As to THE PROPHET‘s question as to:
Considering that good contract creation applications have been around for almost fifteen (15) years, where all you had to do was define clauses and variants by geography or category, standard templates by category, etc. and then rules for special situations, and it would assemble a custom template for you in minutes, the base technology should have been common a decade (10 years) ago. Now we have Gen-AI thrown into the mix which can analyze your contract repository, pre-populate your standard clauses and build starting templates, and then customize those based on the buy specifics, you can get a decent draft in minutes with very little manual effort.
We’ve had good semantic document summarization for well over a decade, and Gen-AI has taken that to a new level, most CLM vendors are integrating it, it’s easy to use, can be trained to be highly accurate for this task, and not expensive.

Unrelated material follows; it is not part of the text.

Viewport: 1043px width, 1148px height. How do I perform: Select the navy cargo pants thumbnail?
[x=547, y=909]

We’ve had good contract analytic solutions for about a decade, which can analyze all sorts of performance metrics, risk metrics, associated costs, and so on.
But yet these solutions have rarely been adopted, when they could save an organization a lot of money, help the organization get their risks under control, help the organization better manage their spend, and help the organization understand its supply chain.

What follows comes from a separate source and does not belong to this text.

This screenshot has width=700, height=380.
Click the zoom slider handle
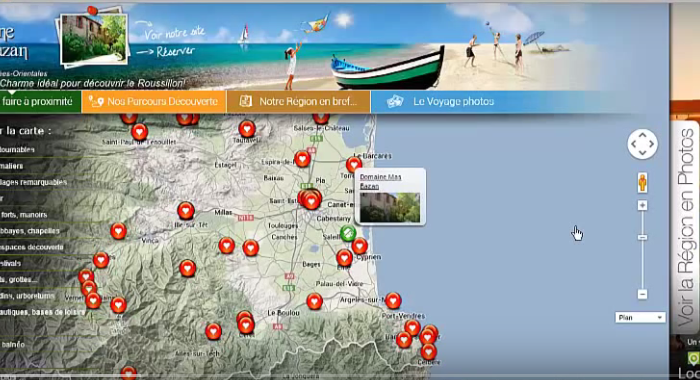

This shouldn’t be surprising given that year after year, as per our recent myth-busting 2025 2015 trends, companies say they want strategic value but only focus on cost-cutting, but don’t even do that right. Only two technologies have been proven to support year-over-year cost reductions of 10% or more (adjusted for inflation), and those are
- (advanced) spend analysis
(not the dinky projects some companies outsource to Big X who use second rate third party tools for poor results) - (strategic sourcing decision) optimization
And how many companies have truly adopted these technologies AND use them in house? Our guess is less than 20% in the first case and we know it’s less than 10% in the second case. It’s like we said in our recent rant on You Don’t Need Gen-AI to Revolutionize Procurement and Supply Chain Management — Classic Analytics, Optimization, and Machine Learning that You Have Been Ignoring for Two Decades Will Do Just Fine!